I was 47 when I had my stroke and I think it took me about two years to own it and say 'my stroke'.
We were on holiday abroad and were four days away from returning home, we decided to take a day boat trip, when I say we I mean my husband, three-year-old daughter and myself. It began with what I thought was a migraine attack, the classic symptoms the spots and distorted vision and the immense headache. I did not want to spoil the day and anyway they generally cleared after half an hour. On the boat the headache just got worse and worse and I began vomiting and continued to do this through out the trip all six hours of it.
I still could not see and felt wretched, but I did not want to make a fuss so kept fairly still with my head under a towel! It continued and I felt terrible. When we arrived back I just went to bed and finally admitted how bad I was feeling. I slept fitfully, and was still being sick through the night. In the morning we went to the local medical centre, the doctor examined me and gave me some tablets for the migraine! I took them and by the next day I was no better, we went back to the centre and saw another doctor and he gave me three vials of the most revolting medicine which he told me were normally given by injection, I took these too, in fact by this point I would have taken anything to get rid of the headache and the vomiting.
By the next day nothing had changed and so back to the clinic and another doctor who promptly asked me to stand on one leg with my eyes closed and I fell over. He then said he would give me an injection to travel that day and I was to go straight to my doctor on my return to the Uk. On our return and after dropping my daughter at nursery I went to my doctor, he told me I had some problem with my retina. He ran to the chemist next door leaving me sitting in his room bemused, he returned with six tablets, goodness knows what they were, and asked that I take these straight away and then go to the hospital. I still had no sense of the seriousness of it. I went to the hospital and I waited to see a medic for three hours in a small room with an elderly lady waiting for a bed with a fractured pelvis. I first saw a houseman who asked me to count her fingers, I thought this a little crazy, however she told me I had got it all wrong. It was at this point I began to feel a bit worried as to what was wrong I still thought I was having a migraine attack. They did lots of tests, bloods, blood pressure and a scan.
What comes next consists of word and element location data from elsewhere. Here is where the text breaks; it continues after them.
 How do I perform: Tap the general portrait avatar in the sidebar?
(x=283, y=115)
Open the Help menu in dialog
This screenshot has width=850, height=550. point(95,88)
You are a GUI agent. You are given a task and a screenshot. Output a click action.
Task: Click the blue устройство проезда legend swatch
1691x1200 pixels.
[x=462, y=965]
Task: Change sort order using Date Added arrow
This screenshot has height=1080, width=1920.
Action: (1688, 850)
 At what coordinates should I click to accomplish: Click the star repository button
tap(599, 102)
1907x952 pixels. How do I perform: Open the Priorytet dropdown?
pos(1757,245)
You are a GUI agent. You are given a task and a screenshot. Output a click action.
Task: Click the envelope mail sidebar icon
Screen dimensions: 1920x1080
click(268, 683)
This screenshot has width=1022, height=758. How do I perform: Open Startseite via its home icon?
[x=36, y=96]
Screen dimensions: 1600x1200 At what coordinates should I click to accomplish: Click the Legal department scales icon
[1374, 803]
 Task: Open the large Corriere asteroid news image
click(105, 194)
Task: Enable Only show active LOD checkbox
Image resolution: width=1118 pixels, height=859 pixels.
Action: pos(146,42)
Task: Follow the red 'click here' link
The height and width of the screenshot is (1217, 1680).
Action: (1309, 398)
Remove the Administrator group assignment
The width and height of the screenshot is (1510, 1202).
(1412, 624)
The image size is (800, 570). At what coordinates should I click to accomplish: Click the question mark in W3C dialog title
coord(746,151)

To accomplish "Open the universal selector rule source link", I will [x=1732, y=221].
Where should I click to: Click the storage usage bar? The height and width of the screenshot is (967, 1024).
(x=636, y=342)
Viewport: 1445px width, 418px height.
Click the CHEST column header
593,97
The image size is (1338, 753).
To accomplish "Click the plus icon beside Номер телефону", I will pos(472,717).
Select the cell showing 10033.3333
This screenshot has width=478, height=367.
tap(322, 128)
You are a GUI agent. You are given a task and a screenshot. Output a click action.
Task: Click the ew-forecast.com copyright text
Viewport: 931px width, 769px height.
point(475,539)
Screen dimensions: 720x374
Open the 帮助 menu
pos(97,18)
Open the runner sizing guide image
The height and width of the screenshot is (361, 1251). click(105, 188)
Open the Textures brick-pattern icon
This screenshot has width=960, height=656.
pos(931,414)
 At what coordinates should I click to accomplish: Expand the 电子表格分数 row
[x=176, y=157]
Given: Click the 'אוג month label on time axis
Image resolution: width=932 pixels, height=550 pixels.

A little posse came back to tell me that I had had a stroke, I did not believe them, they said I had to stay in hospital. I asked why when there was now nothing they could do, as it was now four days since the stroke. Any way the consultant decided I could go home as long as I had some one at home with me and I came back for all the tests, of course I agreed. When everyone had gone I burst into tears it was the shock of it. I then rang my husband and told him I had had a stroke he was shocked and then I rang my best friend and again broke down she came and hugged me, I needed that.
When I got home I had to be calm for my little girl and of course life goes on. They next few days were all a bit of a blur, however my husband went back to work and I did my best to just go on. This was hard as I felt so tired and because of my loss of peripheral fields I could not follow where my daughter was unless she was straight in front of me, I was scared of losing her and I could not walk far I felt so tired. Three days after coming home I had a very strange 'turn' the doctor thought the blood vessels had opened a little and my sight improved a little as a result.
The tests carried on as they attempted to find the cause of the stroke, I had been a really healthy person and no problems were evident.
And of course life carried on too, although not the same, not for me, my husband or my children. I could not accept I had had a stroke it was a dirty word, to work I had problems with my vision I could not bring myself to tell people the diagnosis, this happened to older people not me! Well of course it had and the acceptance of this brought with it depression and uncertainty as to my future. Whilst I was off sick I was called in to work to be told my unit was closing and possible redundancy was the outlook. I worked as social worker in a local family centre, I loved my job and this news was another blow to my self-esteem, besides the fact that who would employ me now I wondered. This added uncertainty hindered my progress and I had to seek help and extra ( anti depressants actually ) my Gp was fantastic supportive whilst not losing sight of me as a person. It took some time to adjust to the changes I had to make and I did lose my job, however now I am back on target and have a new job.
To this day they still do not know what caused this to happen, my sight has improved although I have a permanent loss. I get words muddled and get confused I can no longer scan pages or speed read as I used to which makes work difficult at times my thoughts are slower and I seem to have lost the ability to think in a lateral sense. I cannot quite describe this it is almost as if I only think straight ahead it's weird. I also find it hard in very noisy rooms or several things are happening at once I find it difficult to separate them so have to write reports at home, although I am aware that I am incredibly luckily it was no worse and others have a far greater loss. I am grateful for finding different strokes I learnt a lot about others and their difficulties, and to my family especially to my husband who is almost married to a different person now. I have found it hard to let go of the past me and move forward, however I am embarking on a post qualification at the moment it has not been easy and I do find it a struggle but I do not want to give up. Lots of people have a much more difficult time than I have.
I have had a TIA a year ago so that gave me a bit of a set back but I am back on track now. Thank you for giving me the chance to write my story.